Chapter Forty-Two

"Hey, look, she nodded off," said Jenny, giggling. I turned to look at Lauren, fast asleep on the bedroom floor.

"It's pretty late," I said understandingly. It was two o'clock in the morning on September third, 2022. The morning of the day that Jenny would board a plane to Rhode Island to attend Brown University. The day that for the first time in our lives, she was leaving me behind.

But of course we were still awake. We'd resolved to stay up the whole night, to commemorate the friendship we'd shared. It was as if our whole world was now split in to two-JH (Jenny at Home) and JU (Jenny at University.)

"Do you remember how we always used to play that game where you jumped off the swing and competed to get the furthest?" she asked suddenly.

"Yeah. You always won. A while ago, Sawyer and I…" I halted. Sawyer didn't belong in the night with us.

"And how Daddy and Uncle Nathan would always try to teach us all to play basketball? All five of us?" asked Jenny, giggling.

"Yeah. Me and Sawyer against the three of you. We were pretty bad, even him," I said. There he was again, interrupting our sister time.

"I don't know, Tess could do a mean granny throw," said Jenny, cracking up.

"I feel bad for Tess. I love her, and I've grown up with her, but she's kind of excluded, you know?"

"You mean since her best friend betrayed her and you slept with her big brother?" she asked, giggling hysterically. I took the beer bottle from her hand and drank from it.

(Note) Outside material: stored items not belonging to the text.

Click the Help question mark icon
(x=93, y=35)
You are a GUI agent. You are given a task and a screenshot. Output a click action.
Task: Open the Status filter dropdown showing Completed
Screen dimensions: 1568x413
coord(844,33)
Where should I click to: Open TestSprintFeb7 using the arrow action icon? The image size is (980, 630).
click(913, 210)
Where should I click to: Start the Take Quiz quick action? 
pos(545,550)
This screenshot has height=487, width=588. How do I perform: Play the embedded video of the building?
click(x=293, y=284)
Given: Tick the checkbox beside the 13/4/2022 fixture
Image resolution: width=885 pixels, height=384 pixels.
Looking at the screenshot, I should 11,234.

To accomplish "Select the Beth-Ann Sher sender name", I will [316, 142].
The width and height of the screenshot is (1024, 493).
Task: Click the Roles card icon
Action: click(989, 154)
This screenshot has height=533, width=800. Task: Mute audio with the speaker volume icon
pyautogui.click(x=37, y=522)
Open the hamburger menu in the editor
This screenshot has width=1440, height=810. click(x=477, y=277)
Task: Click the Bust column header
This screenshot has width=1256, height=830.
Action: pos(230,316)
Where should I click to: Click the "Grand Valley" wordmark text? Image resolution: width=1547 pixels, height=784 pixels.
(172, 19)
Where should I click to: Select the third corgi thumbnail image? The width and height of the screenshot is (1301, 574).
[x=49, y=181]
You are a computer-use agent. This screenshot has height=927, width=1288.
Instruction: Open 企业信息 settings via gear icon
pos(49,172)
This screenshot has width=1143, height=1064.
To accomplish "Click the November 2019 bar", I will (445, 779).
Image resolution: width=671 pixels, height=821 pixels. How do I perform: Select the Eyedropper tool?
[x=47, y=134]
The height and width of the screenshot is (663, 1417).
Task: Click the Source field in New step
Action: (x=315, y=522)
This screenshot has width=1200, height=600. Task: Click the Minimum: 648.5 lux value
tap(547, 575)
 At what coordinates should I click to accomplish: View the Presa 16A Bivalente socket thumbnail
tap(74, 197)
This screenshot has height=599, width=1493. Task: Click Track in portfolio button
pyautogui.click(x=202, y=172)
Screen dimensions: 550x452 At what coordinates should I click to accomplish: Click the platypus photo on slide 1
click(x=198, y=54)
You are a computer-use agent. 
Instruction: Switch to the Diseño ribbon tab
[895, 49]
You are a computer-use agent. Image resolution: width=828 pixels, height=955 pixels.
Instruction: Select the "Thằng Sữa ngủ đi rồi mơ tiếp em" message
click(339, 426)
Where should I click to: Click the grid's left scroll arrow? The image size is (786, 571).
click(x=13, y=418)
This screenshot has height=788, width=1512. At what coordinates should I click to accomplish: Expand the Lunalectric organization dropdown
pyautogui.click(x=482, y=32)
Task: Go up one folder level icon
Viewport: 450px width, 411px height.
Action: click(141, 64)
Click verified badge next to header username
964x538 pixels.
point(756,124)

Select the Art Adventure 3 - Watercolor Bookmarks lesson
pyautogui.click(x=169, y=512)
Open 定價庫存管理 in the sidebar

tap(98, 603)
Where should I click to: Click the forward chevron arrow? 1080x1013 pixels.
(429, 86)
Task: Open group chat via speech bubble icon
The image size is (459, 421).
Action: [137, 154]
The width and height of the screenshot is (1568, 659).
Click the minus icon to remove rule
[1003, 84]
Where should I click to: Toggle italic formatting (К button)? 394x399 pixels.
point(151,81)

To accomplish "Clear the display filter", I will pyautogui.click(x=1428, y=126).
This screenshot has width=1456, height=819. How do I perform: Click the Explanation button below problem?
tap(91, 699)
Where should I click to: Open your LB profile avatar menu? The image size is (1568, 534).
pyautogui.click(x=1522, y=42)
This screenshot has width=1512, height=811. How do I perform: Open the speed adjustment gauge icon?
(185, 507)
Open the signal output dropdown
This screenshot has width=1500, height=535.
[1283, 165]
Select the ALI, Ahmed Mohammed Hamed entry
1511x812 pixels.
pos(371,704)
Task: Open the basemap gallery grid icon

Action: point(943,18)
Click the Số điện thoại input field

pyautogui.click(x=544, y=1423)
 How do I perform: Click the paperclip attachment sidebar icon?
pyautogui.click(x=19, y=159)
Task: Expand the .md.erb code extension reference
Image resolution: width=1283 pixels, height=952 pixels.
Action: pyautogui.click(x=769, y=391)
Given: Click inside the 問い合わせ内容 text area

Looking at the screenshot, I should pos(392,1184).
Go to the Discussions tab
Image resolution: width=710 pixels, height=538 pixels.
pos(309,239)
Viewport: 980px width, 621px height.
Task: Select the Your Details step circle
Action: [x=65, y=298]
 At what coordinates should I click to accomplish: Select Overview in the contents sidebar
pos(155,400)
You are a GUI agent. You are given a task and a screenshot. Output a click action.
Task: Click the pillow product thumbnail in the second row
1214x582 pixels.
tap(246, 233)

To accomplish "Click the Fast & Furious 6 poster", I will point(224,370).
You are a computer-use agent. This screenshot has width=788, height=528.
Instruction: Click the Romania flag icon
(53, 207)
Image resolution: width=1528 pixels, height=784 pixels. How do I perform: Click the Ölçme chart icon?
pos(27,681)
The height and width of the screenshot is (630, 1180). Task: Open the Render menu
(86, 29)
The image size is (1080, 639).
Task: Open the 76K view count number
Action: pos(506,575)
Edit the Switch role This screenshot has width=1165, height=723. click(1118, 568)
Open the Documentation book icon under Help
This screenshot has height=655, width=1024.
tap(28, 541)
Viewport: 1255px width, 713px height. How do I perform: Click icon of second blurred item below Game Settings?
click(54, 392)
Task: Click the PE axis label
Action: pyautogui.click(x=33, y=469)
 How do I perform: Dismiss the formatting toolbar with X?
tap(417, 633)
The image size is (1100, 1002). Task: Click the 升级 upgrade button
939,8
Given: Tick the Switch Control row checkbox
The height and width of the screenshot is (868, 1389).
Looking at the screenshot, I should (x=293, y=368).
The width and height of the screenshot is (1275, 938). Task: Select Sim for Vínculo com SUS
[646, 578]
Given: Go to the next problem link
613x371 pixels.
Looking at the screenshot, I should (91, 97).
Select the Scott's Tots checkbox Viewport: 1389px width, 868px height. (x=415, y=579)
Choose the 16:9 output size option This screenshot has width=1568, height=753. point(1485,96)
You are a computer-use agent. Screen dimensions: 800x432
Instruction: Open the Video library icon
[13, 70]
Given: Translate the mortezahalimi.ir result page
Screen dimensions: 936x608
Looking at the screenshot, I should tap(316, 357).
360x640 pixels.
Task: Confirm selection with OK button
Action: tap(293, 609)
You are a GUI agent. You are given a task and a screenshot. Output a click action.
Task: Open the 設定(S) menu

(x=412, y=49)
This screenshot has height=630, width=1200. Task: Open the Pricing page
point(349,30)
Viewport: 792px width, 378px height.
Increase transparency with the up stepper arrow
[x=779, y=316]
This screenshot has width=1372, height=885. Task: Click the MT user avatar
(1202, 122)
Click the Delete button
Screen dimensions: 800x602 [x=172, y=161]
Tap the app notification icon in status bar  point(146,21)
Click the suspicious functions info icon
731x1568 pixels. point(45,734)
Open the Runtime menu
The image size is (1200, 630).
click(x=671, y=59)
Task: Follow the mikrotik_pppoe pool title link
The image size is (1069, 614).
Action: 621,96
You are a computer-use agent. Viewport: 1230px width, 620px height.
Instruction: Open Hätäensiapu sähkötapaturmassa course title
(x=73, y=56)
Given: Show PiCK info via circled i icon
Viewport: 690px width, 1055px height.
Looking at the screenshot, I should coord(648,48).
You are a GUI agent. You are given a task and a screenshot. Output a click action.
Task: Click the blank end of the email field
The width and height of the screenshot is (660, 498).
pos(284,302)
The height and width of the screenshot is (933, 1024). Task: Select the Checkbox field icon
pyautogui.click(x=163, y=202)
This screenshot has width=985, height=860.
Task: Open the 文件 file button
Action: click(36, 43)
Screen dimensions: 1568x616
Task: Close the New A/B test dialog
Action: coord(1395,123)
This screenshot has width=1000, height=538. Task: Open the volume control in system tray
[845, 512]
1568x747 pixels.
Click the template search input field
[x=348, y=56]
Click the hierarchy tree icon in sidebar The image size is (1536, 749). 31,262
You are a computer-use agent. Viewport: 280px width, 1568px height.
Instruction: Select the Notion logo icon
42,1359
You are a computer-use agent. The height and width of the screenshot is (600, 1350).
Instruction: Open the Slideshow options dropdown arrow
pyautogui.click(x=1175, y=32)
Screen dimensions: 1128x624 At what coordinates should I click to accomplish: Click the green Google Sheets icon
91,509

"Yeah. Who knew we'd all turn out like this?" I asked, suddenly more sober.

"Yeah. Well, we all knew about you and Sawyer," she said.

"Except for me."

"Oh, come on," she said, rolling her eyes. I innocently turned to face her.

"What? I didn't!" I said defensively.

"Not even a little tiny bit?" she teased. I blushed and shrugged. Maybe, at the back of my mind, it had always been there.

"Are you going to come home?" I asked her.

"Subject changer. And I honestly think I'm a bit too late," she admitted.

"That's not true! We all want you back Po," I said.

"Thanks. I've been out since noon and she hasn't called me yet," she said. Nikki, she meant.

"Why…?"

"Do I stay with her? Because I still can't believe all the lies they've been feeding us for seventeen years," she said bluntly.

"They want to change," I whispered.

"Some day, I'll shut Nikki out and never look back," she promised.

"Sooner rather than later. Please?" I requested.

"I'm going to miss you, little sister," she said. I began to tear up right on schedule.

"You too. I don't know where I'm going to get guidance from from now on," I said.

"With Sawyer?" she asked sleepily.

"Yeah. I'm really worried he slept with someone after we broke up," I said. She shrugged but didn't meet my eye.

"I hope he didn't, but it was three months," she said.

"A long time, for him," I said.

"Well, that's all changed now," she reminded me. I smiled weakly at her.

"I'm not good at dealing with change," I said suddenly. Jenny looked at me and raises a perfectly arched eyebrow.

"No," she said. "You're not."

"Like Sawyer it took us three months to really get our act together when we both fully knew, the entire time, that it was what we want," I explained.

"Yeah, because you're so insane. Is Mom still mad at you?" she asked. I smiled as the word 'Mom' slipped out so naturally.

"She's letting her guard down. Slowly." I sighed as I thought of how cold Mom had been to me since our fight in Maine.

"This is taking a lot out of her," said Jenny.

"It's hard on all of us," I said.

"Does Daddy know about you and Sawyer?" she asked.

"Only if Mommy told him. I know I didn't," I said. Daddy loved and trusted Sawyer, but he didn't truly trust anyone with his daughters.

"Well, you aren't insane," she said, giggling.

"So how are you and Rhys?" I asked curiously. She hadn't mentioned him yet.

"Over," she said shortly.

"What?" I asked, spitting out the mouthful I'd taken a moment earlier.

"Well, he slept with someone else, I slept with someone else, his someone else is pregnant and we think we're better off apart," she said bitterly. I always though she deserved better, but I'd never been stupid enough to say so.

"Oh my God," I said disbelievingly.

"I have to go to the bathroom," she said slowly, stumbling out of bed. I watched her as she got out of bed and went down the hallway to the bathroom. I flicked my gaze to Lauren, sleeping on the floor.

A shriek brought me out a light reverie and I leapt out of bed, thankful that the floors were soundproof and Mom and Daddy likely hadn't heard. I ran down the hallway to the bathroom and encountered Jenny, staring disbelievingly at a cardboard package. I squinted at it: Predictor it stated in simple, bold writing.

"Is that what I think it is?" I asked breathlessly. She nodded, eyes wide. She covered her hand with toilet paper and turned the box 45 degrees. An oblong plastic device tipped onto her hand. Both of our eyes went immediately to the tiny, plastic screen.

It had a red positive sigh, clear as day.

Both our heads turned slowly to the open bedroom door where our baby sister slept.